(Activity): Search term "computer": work out how many lines of the data below contain it, and answer with that number alone.

____

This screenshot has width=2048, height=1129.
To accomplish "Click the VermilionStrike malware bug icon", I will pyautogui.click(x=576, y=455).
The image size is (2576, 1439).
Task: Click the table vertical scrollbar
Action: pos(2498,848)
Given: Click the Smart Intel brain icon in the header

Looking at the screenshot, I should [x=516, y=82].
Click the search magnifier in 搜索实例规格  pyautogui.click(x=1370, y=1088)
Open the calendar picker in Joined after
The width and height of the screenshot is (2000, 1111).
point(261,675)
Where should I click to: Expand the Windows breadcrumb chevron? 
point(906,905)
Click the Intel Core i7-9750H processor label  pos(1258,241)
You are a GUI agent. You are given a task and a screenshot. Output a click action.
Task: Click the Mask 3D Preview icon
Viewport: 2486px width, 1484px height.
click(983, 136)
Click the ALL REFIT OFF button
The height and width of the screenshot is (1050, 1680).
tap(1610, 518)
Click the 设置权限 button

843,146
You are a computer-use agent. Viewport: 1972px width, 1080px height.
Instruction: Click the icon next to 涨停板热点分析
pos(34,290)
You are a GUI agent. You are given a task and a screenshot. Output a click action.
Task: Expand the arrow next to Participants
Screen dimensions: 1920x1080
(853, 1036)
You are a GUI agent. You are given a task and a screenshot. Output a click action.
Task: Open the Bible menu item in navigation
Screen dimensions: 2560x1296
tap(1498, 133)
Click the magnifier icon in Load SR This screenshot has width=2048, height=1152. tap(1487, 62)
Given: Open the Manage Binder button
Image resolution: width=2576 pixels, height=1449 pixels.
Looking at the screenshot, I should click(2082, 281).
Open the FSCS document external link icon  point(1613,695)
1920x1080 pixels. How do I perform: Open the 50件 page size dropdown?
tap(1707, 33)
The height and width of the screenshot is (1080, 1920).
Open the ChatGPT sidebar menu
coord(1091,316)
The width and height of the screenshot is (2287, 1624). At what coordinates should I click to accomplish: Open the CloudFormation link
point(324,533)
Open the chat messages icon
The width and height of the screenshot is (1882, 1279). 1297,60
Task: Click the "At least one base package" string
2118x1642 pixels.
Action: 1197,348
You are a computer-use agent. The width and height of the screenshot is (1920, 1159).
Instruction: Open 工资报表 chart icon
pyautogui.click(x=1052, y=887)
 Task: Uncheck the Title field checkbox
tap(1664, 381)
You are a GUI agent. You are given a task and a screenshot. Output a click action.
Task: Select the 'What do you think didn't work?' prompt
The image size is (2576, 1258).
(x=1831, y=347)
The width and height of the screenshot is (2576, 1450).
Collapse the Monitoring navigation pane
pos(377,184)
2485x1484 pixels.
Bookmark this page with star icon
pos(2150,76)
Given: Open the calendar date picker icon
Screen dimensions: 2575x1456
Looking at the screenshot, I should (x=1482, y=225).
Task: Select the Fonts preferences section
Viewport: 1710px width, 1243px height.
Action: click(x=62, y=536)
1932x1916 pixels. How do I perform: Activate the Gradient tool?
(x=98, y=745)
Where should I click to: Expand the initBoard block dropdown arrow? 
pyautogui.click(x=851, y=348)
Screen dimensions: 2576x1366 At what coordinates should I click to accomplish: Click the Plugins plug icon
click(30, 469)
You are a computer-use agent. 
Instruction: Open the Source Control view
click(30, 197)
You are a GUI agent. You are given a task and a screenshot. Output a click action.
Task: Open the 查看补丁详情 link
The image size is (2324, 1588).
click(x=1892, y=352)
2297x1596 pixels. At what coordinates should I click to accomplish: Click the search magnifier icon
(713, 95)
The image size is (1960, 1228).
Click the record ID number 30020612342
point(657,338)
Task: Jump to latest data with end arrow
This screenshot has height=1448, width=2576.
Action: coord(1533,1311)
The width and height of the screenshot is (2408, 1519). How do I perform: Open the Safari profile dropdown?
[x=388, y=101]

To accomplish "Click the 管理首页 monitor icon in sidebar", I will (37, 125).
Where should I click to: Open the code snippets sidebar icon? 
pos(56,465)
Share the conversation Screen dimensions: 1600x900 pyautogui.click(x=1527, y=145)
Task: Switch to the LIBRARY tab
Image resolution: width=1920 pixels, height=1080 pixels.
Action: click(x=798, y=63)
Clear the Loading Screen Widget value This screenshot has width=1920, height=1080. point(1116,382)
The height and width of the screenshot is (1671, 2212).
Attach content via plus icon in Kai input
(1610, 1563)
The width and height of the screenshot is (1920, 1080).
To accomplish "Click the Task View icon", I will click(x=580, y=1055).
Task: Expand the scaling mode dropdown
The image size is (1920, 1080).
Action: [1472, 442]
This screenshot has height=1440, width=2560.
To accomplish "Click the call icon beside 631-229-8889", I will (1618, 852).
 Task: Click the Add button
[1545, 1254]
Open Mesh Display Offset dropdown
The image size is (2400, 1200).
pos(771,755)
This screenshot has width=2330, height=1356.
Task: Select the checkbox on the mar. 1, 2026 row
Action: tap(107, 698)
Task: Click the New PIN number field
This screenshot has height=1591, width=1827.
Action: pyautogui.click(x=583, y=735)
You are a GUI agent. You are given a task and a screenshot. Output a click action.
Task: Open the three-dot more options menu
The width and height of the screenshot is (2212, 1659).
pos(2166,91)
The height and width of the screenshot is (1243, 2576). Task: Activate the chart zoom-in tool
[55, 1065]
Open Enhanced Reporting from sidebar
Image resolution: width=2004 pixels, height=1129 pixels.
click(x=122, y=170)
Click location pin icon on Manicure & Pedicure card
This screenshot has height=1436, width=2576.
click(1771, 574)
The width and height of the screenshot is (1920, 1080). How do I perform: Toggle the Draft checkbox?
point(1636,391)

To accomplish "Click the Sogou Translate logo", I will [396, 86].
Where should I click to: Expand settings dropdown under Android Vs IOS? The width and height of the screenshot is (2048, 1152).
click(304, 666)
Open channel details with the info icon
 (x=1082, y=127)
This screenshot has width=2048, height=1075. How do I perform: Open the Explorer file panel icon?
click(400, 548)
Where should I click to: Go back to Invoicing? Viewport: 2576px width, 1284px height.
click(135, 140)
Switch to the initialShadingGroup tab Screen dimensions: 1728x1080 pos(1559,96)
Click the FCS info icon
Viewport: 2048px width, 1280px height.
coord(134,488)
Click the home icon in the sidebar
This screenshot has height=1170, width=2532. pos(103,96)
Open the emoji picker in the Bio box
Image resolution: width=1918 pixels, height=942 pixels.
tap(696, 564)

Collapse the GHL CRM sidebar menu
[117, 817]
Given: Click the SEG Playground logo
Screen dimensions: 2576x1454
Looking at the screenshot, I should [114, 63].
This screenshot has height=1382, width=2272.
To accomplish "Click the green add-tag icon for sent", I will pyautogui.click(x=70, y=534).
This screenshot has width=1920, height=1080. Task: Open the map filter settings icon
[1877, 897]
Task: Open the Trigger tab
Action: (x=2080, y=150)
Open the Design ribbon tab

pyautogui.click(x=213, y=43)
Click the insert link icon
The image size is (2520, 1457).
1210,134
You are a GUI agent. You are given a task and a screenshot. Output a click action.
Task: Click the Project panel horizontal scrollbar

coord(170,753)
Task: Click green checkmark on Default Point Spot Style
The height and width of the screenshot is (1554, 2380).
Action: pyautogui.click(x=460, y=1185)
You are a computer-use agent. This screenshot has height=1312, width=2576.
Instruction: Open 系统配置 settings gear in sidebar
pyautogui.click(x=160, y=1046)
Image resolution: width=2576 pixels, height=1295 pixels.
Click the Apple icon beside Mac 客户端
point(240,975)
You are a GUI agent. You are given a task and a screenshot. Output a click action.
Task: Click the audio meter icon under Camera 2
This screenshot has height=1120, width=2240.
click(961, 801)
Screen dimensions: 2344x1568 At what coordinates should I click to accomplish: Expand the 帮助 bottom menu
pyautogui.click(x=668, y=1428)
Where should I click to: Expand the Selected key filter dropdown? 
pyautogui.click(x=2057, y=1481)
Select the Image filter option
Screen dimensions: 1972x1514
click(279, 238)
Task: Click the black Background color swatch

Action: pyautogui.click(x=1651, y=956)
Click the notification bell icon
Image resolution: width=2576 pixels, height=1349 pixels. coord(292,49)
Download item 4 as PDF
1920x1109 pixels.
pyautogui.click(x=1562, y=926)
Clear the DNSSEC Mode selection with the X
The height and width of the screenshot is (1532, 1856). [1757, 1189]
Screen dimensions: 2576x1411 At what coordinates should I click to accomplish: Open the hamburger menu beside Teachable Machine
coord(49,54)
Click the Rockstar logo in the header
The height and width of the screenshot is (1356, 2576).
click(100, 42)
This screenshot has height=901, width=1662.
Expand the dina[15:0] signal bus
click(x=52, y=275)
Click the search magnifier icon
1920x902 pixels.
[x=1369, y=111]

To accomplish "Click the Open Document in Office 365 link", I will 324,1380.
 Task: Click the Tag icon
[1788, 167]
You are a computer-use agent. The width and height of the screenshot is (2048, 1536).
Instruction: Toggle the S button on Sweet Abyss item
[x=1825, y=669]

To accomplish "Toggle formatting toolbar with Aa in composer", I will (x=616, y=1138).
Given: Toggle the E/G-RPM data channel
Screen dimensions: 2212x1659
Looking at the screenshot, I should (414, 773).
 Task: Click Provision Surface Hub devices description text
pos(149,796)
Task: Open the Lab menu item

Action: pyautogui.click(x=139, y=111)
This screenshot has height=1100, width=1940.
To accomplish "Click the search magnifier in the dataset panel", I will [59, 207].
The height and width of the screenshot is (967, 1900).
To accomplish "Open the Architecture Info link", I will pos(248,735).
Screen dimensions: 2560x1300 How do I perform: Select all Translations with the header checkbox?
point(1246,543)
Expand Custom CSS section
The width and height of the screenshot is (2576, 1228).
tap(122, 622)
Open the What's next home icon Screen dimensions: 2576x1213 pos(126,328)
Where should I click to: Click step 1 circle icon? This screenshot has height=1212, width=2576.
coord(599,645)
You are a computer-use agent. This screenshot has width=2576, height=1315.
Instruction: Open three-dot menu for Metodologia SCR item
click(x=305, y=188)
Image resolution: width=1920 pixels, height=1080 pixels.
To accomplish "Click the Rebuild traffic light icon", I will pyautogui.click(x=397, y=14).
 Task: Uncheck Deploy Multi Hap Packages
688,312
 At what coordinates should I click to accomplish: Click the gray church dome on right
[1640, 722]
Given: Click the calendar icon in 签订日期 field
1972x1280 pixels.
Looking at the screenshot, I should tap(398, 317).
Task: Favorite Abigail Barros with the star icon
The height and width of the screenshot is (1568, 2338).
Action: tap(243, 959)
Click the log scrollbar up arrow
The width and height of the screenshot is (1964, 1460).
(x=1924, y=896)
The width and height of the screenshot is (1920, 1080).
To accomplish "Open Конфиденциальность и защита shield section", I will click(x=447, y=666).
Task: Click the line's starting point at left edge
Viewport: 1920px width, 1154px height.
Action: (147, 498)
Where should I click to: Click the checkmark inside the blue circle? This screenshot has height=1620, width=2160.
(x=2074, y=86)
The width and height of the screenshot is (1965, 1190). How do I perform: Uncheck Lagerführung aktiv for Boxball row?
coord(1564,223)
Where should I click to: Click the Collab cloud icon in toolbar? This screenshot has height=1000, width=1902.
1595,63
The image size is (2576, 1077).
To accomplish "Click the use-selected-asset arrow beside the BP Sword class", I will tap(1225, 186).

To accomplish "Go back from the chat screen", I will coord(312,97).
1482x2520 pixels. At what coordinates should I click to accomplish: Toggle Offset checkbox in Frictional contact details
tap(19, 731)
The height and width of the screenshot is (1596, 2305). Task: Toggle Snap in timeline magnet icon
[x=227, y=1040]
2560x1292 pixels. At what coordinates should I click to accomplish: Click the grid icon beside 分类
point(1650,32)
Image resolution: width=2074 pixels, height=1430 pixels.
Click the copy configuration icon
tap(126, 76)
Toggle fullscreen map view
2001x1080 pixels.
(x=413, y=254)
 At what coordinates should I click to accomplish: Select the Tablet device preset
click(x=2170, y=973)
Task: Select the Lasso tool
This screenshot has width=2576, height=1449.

____

(Completed task): 6